Türkiye’nin içindeki durumu en güzel Zafer Arapkirli anlattı! Okumazsanız eksik kalırsınız

FETÖ mağduru gazetecilerden biri olan Zafer Arapkirli, sosyal medyada öyle güzel bir yazı yayınladı ki..
İşi gücü mangırları cebe atmak için, Türkiye’yi yönetenlere hep yanlış yazılar yazıp, yanlış yönlendirmeler yapan yazarlar kıskançlıktan çatır çatladı..
İşte o yazı:

HALLELUJAH!…

– Hapishanedeki tutukluyu döven avukat, dışarı çıkıp “öyle bi güzel dövdüm ki, kanlar içinde teslim ettim herifi” diye anlatıyor.
– TV muhabiri, mülakat yaptığı komedyenin suratına tükürüyor.
– Yoldan geçen vatandaşa “bayrak tutturmaya” çalışıp tutmayınca ağzını burnunu kırıyorlar.
– TV tartışma programı konuğu, “metin dışına çıktı diye” stüdyodan kovuluyor.
– Haberlerde “Bilgisayar oyunu şifreleri”nin FETÖ‘ye ait faaliyet şeyleri olduğundan söz eden haberler yapılıyor.
– Bir savcı (evet savcı) para alıp iddianame yazdığını ve birilerini karaladığını anlatıp “Pişmanlığın zirvesindeyim” diye kendini aklıyor.
– 14 Temmuz gününe kadar Pensilvanya’da el etek öpen gazeteciler, ekranlardan sütunlardan FETÖ’ye ana avrat sövüyor.
– Askeri birliklerin önlerinde Vidanjör-İş Makinası-Beton-Hafriyat kamyonları fuarları açılıyor.
“Bilgi istedim vermedi.. Aradım telefonuna ulaşamadım.

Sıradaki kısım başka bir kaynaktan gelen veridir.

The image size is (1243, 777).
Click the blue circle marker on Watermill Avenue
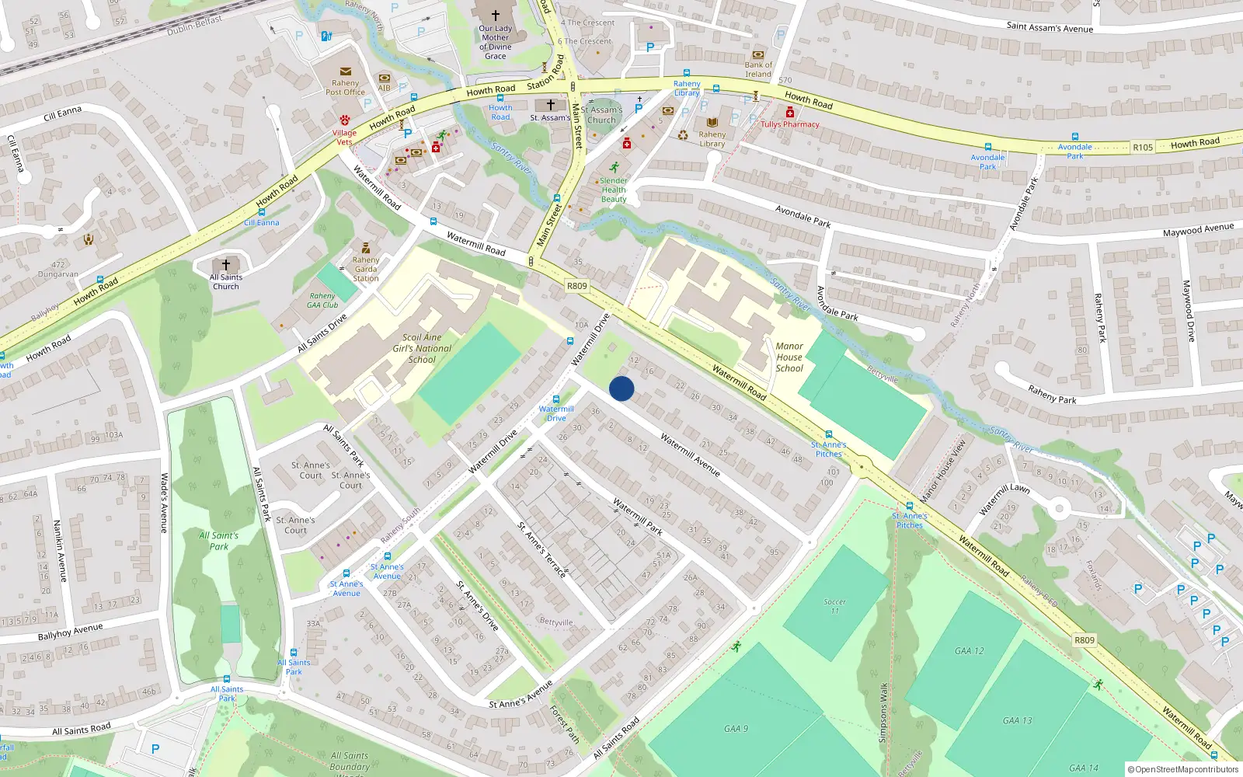pyautogui.click(x=622, y=388)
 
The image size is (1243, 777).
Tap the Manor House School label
pyautogui.click(x=789, y=357)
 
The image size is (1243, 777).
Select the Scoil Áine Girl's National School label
pyautogui.click(x=422, y=348)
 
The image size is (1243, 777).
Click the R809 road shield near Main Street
pyautogui.click(x=576, y=286)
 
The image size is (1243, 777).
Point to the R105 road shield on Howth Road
pyautogui.click(x=1142, y=148)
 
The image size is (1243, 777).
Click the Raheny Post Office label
pyautogui.click(x=345, y=87)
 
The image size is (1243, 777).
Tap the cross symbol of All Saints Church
pyautogui.click(x=226, y=265)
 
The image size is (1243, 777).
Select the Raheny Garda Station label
pyautogui.click(x=366, y=269)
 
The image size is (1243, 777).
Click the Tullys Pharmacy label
pyautogui.click(x=789, y=124)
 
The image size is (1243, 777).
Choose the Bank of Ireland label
pyautogui.click(x=758, y=70)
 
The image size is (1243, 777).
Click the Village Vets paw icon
pyautogui.click(x=345, y=120)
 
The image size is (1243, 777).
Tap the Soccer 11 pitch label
pyautogui.click(x=834, y=606)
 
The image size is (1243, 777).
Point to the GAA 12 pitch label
pyautogui.click(x=969, y=651)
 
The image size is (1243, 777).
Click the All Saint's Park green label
pyautogui.click(x=219, y=541)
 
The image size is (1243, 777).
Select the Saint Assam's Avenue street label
pyautogui.click(x=1050, y=27)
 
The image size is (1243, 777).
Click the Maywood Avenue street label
pyautogui.click(x=1198, y=230)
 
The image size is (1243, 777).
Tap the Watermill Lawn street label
pyautogui.click(x=1004, y=499)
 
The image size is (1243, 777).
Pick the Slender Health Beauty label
pyautogui.click(x=614, y=190)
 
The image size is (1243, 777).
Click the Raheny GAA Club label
pyautogui.click(x=322, y=300)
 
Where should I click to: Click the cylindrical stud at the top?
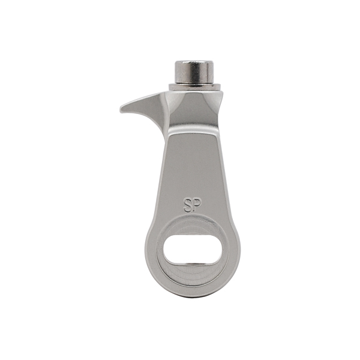194,72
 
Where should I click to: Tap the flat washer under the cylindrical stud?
194,87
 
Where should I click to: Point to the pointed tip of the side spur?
121,109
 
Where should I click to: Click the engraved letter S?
187,205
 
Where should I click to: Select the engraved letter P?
197,203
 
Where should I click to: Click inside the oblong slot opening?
193,250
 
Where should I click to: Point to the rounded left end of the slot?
166,250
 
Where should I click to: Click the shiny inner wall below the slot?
193,265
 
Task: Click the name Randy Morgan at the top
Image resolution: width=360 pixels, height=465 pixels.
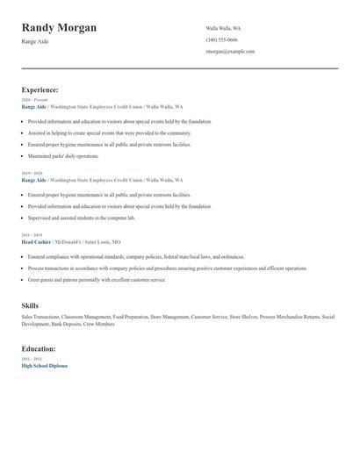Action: click(59, 28)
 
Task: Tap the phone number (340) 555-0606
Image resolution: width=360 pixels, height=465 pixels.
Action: click(221, 39)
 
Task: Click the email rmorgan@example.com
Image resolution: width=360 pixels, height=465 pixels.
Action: click(230, 51)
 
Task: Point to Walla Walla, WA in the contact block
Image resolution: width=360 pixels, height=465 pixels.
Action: click(223, 28)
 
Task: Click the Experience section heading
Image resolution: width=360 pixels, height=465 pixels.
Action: click(40, 89)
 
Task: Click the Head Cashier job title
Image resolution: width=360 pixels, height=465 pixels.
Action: click(36, 241)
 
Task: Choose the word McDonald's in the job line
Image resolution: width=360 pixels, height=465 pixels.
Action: click(68, 241)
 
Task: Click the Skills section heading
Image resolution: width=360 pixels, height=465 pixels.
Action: click(30, 305)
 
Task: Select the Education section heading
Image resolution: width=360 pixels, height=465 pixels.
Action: click(39, 348)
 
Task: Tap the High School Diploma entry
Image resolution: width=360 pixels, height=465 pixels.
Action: click(44, 365)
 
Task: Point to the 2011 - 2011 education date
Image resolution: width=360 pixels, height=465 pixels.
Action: click(31, 359)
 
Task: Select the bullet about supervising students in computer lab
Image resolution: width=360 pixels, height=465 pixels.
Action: click(82, 218)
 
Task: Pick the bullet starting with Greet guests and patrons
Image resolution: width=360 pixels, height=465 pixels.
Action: click(97, 279)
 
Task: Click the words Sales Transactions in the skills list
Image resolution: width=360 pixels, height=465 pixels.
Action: click(40, 317)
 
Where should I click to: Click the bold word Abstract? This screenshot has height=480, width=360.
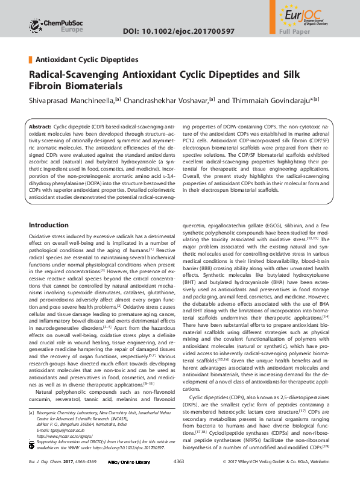[x=40, y=128]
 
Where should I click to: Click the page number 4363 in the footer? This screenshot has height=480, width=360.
[x=178, y=461]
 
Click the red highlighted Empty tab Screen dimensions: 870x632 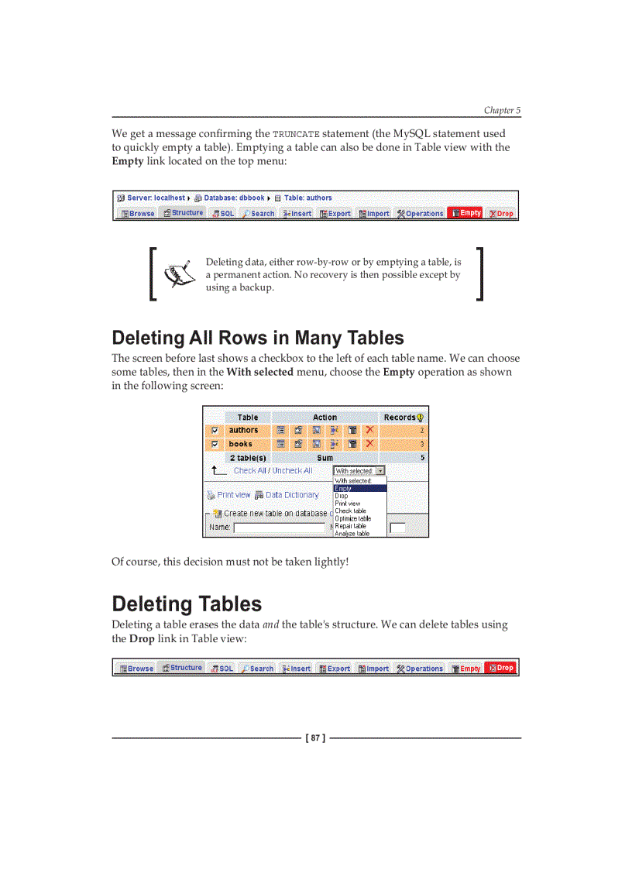[466, 213]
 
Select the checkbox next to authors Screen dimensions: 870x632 [215, 431]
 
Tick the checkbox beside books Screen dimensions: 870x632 [215, 445]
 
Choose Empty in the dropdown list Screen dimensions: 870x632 [343, 488]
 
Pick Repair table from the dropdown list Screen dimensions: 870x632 [350, 526]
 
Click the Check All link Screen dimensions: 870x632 [249, 471]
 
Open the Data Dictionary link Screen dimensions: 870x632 [292, 495]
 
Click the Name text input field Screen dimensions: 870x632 [279, 528]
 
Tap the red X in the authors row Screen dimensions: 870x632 [370, 430]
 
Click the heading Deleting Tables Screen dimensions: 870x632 [187, 604]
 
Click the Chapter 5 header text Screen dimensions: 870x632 [502, 111]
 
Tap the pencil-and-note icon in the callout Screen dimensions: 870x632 [177, 273]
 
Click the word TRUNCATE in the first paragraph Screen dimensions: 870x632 [296, 134]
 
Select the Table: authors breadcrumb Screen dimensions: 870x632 [307, 198]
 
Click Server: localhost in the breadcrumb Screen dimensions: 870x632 [156, 198]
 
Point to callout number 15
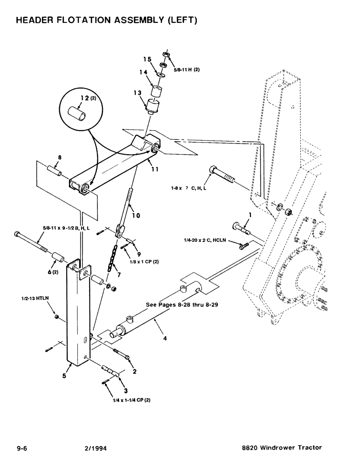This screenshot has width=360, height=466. [147, 60]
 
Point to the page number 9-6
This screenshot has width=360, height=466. [22, 448]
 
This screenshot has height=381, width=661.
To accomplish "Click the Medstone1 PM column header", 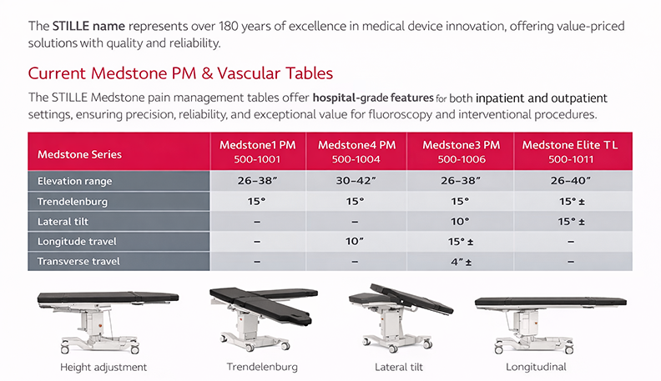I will pyautogui.click(x=257, y=151).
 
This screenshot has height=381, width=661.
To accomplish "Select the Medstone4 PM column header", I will pyautogui.click(x=356, y=151).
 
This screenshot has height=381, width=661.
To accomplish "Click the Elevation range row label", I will pyautogui.click(x=75, y=181).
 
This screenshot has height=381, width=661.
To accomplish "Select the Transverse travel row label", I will pyautogui.click(x=78, y=262).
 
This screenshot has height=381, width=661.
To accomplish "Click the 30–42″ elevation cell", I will pyautogui.click(x=356, y=181).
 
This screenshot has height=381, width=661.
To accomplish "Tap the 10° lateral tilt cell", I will pyautogui.click(x=461, y=222).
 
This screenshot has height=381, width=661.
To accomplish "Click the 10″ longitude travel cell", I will pyautogui.click(x=356, y=242).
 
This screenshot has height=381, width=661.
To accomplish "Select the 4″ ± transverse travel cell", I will pyautogui.click(x=461, y=262).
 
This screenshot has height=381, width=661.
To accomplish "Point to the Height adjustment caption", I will pyautogui.click(x=103, y=367).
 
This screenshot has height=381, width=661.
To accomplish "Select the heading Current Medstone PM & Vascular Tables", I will pyautogui.click(x=180, y=73).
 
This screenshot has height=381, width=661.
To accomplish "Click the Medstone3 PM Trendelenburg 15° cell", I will pyautogui.click(x=461, y=201).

Bize istihbarat yollamadı” denilen MİT Müşteşarı görevine devam ediyor.
– “O gün”, saat 16:00 ile 21:45 arası hala kimse tarafından tam ve inandırıcı şekilde izah edilemiyor. Şu ana dek 294 versiyonu anlatılıyor. Gazeteciler ekranlara “Kahramanlık öyküleri”ni çarşaf çarşaf getirirken bu 6 saatlik dilimi hala didik didik sorgulamaya dilleri varmıyor.
– Bunu yapamayan gazeteciler, evlerden çıkan 1 dolarların üzerindeki seri numaralarından “Da Vinci Şifreleri” çözerek Pokemonculuk oynuyorlar.
“Üst akıl” , “Darbenin Arkasında” ve “FETÖ’yü himaye ediyor” denilen ABD ile hala diplomatik, askeri ve ticari ilişkiler sürüyor.
– “Aldatıldım pişmanım Allah affetsin” diyen dışarıda. “Ulan ben Marksistim, manyak mısınız siz? Ne FETÖ’sü?..” diyenler içeriye atılıyor.
– Eski genelkurmay başkanı, “Bana FETÖ konusunda istihbarat gelmedi” diyor. Ama “FETÖ’cüler konusunda zamanın başbakanının uyardım beni dinlemedi” diye konuşuyor. Ama, Harp Okullarında (Malezya değil Türkiye) FETÖ’cülerin işkencesi ile ihtihara ve istifaya sürüklenenleri duymamış(!) oluyor.
– Bir eski üst düzey FETÖ’cü “Eski Gen.Kur.Bşk Fetullah’la güreş tuttu” diyor. Ama kendi kızının okul masraflarını ödemesini “onuruna yediremeyip kabul etmediğini” anlatıyor.
– Bir gazeteci hanımefendi tutuklandığında, “Bunlara destek verdim ama darbe planladıklarını 15 Temmuz gecesi öğrendim. Bilsem destekler miyim hiç?” diye ifade veriyor.
– Milli Savunma Bakanı, Kurtuluş Savaşı’nın en anlamlı muharebesinin ve Zafer’inin kutlandığı bayramın iptal edildiğini açıkladıktan sonra, “Ben tanklar geçmeyecek dedim, iptal şeysi filan yok canım” diye kıvırıyor.
– Saray’a ve Başbakanlığa davet edilen muhalefet liderleri ile “Mutabakat sağlandığı” ilan edildikten sonra, TBMM bypass edilerek kanundan daha güçlü ve kapsamlı kararnameler çıkarılarak tebliğ ediliyor.